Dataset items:

------------------------------------------------------------------------

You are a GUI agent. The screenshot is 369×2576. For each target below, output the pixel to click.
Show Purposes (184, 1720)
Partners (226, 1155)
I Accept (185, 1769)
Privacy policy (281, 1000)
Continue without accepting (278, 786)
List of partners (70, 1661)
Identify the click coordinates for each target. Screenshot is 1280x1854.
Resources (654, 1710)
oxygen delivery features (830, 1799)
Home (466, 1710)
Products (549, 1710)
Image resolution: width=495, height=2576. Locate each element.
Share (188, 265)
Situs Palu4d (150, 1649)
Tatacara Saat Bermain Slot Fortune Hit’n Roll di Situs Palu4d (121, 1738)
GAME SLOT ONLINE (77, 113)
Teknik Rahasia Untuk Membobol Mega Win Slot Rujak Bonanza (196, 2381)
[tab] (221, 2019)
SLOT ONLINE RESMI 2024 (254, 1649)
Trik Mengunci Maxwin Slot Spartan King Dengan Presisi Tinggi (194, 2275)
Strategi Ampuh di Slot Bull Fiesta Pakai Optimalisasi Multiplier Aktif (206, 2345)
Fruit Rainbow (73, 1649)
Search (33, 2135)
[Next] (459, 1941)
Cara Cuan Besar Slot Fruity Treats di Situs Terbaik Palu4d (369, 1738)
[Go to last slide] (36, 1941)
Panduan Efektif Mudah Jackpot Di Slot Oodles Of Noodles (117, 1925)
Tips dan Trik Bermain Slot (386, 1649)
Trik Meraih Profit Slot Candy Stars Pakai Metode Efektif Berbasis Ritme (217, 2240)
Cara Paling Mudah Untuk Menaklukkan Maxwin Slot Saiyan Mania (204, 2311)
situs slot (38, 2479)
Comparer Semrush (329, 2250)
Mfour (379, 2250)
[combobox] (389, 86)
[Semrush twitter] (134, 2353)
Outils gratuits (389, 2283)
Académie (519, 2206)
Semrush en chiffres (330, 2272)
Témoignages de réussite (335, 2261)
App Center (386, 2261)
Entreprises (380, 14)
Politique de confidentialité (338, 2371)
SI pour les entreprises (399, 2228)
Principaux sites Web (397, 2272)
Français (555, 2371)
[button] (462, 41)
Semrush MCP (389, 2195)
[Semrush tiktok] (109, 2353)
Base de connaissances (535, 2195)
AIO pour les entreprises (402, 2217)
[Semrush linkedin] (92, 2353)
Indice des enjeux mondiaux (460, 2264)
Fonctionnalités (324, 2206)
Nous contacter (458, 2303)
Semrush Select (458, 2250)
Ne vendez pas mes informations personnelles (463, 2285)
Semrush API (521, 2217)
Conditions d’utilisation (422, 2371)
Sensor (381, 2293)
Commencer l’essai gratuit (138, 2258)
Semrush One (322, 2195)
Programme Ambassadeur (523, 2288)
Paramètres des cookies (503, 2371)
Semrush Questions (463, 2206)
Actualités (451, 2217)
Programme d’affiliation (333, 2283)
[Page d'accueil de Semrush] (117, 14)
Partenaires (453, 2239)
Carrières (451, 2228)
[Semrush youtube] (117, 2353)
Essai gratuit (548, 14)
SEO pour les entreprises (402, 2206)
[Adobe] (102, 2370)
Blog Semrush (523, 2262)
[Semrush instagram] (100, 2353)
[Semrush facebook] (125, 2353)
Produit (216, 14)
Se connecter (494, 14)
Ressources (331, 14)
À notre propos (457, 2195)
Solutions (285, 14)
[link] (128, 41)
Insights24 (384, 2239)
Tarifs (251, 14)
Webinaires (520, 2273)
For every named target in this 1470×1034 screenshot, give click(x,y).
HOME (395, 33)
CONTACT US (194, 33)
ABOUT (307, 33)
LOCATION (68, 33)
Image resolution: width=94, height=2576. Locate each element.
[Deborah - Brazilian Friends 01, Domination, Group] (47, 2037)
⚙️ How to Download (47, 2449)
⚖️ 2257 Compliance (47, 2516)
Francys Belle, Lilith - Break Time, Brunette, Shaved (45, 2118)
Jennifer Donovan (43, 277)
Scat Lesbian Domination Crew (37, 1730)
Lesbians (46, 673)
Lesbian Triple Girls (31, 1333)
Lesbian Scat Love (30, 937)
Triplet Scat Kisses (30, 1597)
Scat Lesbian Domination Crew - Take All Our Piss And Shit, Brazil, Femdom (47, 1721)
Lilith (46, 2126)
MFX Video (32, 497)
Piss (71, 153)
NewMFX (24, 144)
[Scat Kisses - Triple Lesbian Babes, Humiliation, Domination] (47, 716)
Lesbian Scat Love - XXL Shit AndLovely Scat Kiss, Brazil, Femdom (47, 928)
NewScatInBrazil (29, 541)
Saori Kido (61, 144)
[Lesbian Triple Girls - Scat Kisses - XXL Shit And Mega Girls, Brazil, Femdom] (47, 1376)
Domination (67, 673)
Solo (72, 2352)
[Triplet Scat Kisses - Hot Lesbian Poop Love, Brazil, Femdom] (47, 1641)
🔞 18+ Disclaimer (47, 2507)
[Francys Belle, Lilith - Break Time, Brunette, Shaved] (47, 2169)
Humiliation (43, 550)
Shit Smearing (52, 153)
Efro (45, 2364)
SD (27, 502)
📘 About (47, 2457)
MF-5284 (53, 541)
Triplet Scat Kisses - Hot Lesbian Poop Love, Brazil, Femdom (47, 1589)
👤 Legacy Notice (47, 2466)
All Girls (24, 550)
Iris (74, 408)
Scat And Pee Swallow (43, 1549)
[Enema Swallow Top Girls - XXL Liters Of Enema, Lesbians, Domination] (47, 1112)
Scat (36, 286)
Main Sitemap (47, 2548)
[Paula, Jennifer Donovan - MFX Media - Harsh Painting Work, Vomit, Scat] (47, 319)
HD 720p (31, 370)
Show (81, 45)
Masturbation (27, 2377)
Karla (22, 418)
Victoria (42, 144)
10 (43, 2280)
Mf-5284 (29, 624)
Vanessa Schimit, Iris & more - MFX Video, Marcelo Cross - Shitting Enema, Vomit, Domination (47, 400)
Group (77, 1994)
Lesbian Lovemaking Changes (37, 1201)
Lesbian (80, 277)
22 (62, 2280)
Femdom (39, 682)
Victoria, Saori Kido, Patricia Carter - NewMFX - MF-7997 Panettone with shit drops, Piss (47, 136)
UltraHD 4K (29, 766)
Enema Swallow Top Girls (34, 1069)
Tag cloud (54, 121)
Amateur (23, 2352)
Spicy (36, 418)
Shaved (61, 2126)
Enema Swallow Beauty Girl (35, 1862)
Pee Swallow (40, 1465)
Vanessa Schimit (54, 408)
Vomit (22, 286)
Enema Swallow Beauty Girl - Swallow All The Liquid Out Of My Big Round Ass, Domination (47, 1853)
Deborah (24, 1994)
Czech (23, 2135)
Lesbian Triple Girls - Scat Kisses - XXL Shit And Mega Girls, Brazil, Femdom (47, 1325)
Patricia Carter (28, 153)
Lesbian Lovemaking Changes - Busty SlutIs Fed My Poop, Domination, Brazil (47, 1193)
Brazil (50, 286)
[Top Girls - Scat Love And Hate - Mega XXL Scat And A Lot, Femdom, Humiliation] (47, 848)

------------------------------------------------------------------------

Output each record exactly, leaving nothing out.

You are a GUI agent. The screenshot is 369×2576. For each target below, output the pixel to click.
Show Purposes (184, 1720)
Partners (226, 1155)
I Accept (185, 1769)
Privacy policy (281, 1000)
Continue without accepting (278, 786)
List of partners (70, 1661)
Identify the click coordinates for each target. Screenshot is 1280x1854.
Resources (654, 1710)
oxygen delivery features (830, 1799)
Home (466, 1710)
Products (549, 1710)
Image resolution: width=495, height=2576. Locate each element.
Share (188, 265)
Situs Palu4d (150, 1649)
Tatacara Saat Bermain Slot Fortune Hit’n Roll di Situs Palu4d (121, 1738)
GAME SLOT ONLINE (77, 113)
Teknik Rahasia Untuk Membobol Mega Win Slot Rujak Bonanza (196, 2381)
[tab] (221, 2019)
SLOT ONLINE RESMI 2024 (254, 1649)
Trik Mengunci Maxwin Slot Spartan King Dengan Presisi Tinggi (194, 2275)
Strategi Ampuh di Slot Bull Fiesta Pakai Optimalisasi Multiplier Aktif (206, 2345)
Fruit Rainbow (73, 1649)
Search (33, 2135)
[Next] (459, 1941)
Cara Cuan Besar Slot Fruity Treats di Situs Terbaik Palu4d (369, 1738)
[Go to last slide] (36, 1941)
Panduan Efektif Mudah Jackpot Di Slot Oodles Of Noodles (117, 1925)
Tips dan Trik Bermain Slot (386, 1649)
Trik Meraih Profit Slot Candy Stars Pakai Metode Efektif Berbasis Ritme (217, 2240)
Cara Paling Mudah Untuk Menaklukkan Maxwin Slot Saiyan Mania (204, 2311)
situs slot (38, 2479)
Comparer Semrush (329, 2250)
Mfour (379, 2250)
[combobox] (389, 86)
[Semrush twitter] (134, 2353)
Outils gratuits (389, 2283)
Académie (519, 2206)
Semrush en chiffres (330, 2272)
Témoignages de réussite (335, 2261)
App Center (386, 2261)
Entreprises (380, 14)
Politique de confidentialité (338, 2371)
SI pour les entreprises (399, 2228)
Principaux sites Web (397, 2272)
Français (555, 2371)
[button] (462, 41)
Semrush MCP (389, 2195)
[Semrush tiktok] (109, 2353)
Base de connaissances (535, 2195)
AIO pour les entreprises (402, 2217)
[Semrush linkedin] (92, 2353)
Indice des enjeux mondiaux (460, 2264)
Fonctionnalités (324, 2206)
Nous contacter (458, 2303)
Semrush Select (458, 2250)
Ne vendez pas mes informations personnelles (463, 2285)
Semrush API (521, 2217)
Conditions d’utilisation (422, 2371)
Sensor (381, 2293)
Commencer l’essai gratuit (138, 2258)
Semrush One (322, 2195)
Programme Ambassadeur (523, 2288)
Paramètres des cookies (503, 2371)
Semrush Questions (463, 2206)
Actualités (451, 2217)
Programme d’affiliation (333, 2283)
[Page d'accueil de Semrush] (117, 14)
Partenaires (453, 2239)
Carrières (451, 2228)
[Semrush youtube] (117, 2353)
Essai gratuit (548, 14)
SEO pour les entreprises (402, 2206)
[Adobe] (102, 2370)
Blog Semrush (523, 2262)
[Semrush instagram] (100, 2353)
[Semrush facebook] (125, 2353)
Produit (216, 14)
Se connecter (494, 14)
Ressources (331, 14)
À notre propos (457, 2195)
Solutions (285, 14)
[link] (128, 41)
Insights24 (384, 2239)
Tarifs (251, 14)
Webinaires (520, 2273)
For every named target in this 1470×1034 screenshot, give click(x,y).
HOME (395, 33)
CONTACT US (194, 33)
ABOUT (307, 33)
LOCATION (68, 33)
Image resolution: width=94, height=2576. Locate each element.
[Deborah - Brazilian Friends 01, Domination, Group] (47, 2037)
⚙️ How to Download (47, 2449)
⚖️ 2257 Compliance (47, 2516)
Francys Belle, Lilith - Break Time, Brunette, Shaved (45, 2118)
Jennifer Donovan (43, 277)
Scat Lesbian Domination Crew (37, 1730)
Lesbians (46, 673)
Lesbian Triple Girls (31, 1333)
Lesbian Scat Love (30, 937)
Triplet Scat Kisses (30, 1597)
Scat Lesbian Domination Crew - Take All Our Piss And Shit, Brazil, Femdom (47, 1721)
Lilith (46, 2126)
MFX Video (32, 497)
Piss (71, 153)
NewMFX (24, 144)
[Scat Kisses - Triple Lesbian Babes, Humiliation, Domination] (47, 716)
Lesbian Scat Love - XXL Shit AndLovely Scat Kiss, Brazil, Femdom (47, 928)
NewScatInBrazil (29, 541)
Saori Kido (61, 144)
[Lesbian Triple Girls - Scat Kisses - XXL Shit And Mega Girls, Brazil, Femdom] (47, 1376)
Domination (67, 673)
Solo (72, 2352)
[Triplet Scat Kisses - Hot Lesbian Poop Love, Brazil, Femdom] (47, 1641)
🔞 18+ Disclaimer (47, 2507)
[Francys Belle, Lilith - Break Time, Brunette, Shaved] (47, 2169)
Humiliation (43, 550)
Shit Smearing (52, 153)
Efro (45, 2364)
SD (27, 502)
📘 About (47, 2457)
MF-5284 (53, 541)
Triplet Scat Kisses - Hot Lesbian Poop Love, Brazil, Femdom (47, 1589)
👤 Legacy Notice (47, 2466)
All Girls (24, 550)
Iris (74, 408)
Scat And Pee Swallow (43, 1549)
[Enema Swallow Top Girls - XXL Liters Of Enema, Lesbians, Domination] (47, 1112)
Scat (36, 286)
Main Sitemap (47, 2548)
[Paula, Jennifer Donovan - MFX Media - Harsh Painting Work, Vomit, Scat] (47, 319)
HD 720p (31, 370)
Show (81, 45)
Masturbation (27, 2377)
Karla (22, 418)
Victoria (42, 144)
10 (43, 2280)
Mf-5284 (29, 624)
Vanessa Schimit, Iris & more - MFX Video, Marcelo Cross - Shitting Enema, Vomit, Domination (47, 400)
Group (77, 1994)
Lesbian Lovemaking Changes (37, 1201)
Lesbian (80, 277)
22 (62, 2280)
Femdom (39, 682)
Victoria, Saori Kido, Patricia Carter - NewMFX - MF-7997 Panettone with shit drops, Piss (47, 136)
UltraHD 4K (29, 766)
Enema Swallow Top Girls (34, 1069)
Tag cloud (54, 121)
Amateur (23, 2352)
Spicy (36, 418)
Shaved (61, 2126)
Enema Swallow Beauty Girl (35, 1862)
Pee Swallow (40, 1465)
Vanessa Schimit (54, 408)
Vomit (22, 286)
Enema Swallow Beauty Girl - Swallow All The Liquid Out Of My Big Round Ass, Domination (47, 1853)
Deborah (24, 1994)
Czech (23, 2135)
Lesbian Triple Girls - Scat Kisses - XXL Shit And Mega Girls, Brazil, Femdom (47, 1325)
Patricia Carter (28, 153)
Lesbian Lovemaking Changes - Busty SlutIs Fed My Poop, Domination, Brazil (47, 1193)
Brazil (50, 286)
[Top Girls - Scat Love And Hate - Mega XXL Scat And A Lot, Femdom, Humiliation] (47, 848)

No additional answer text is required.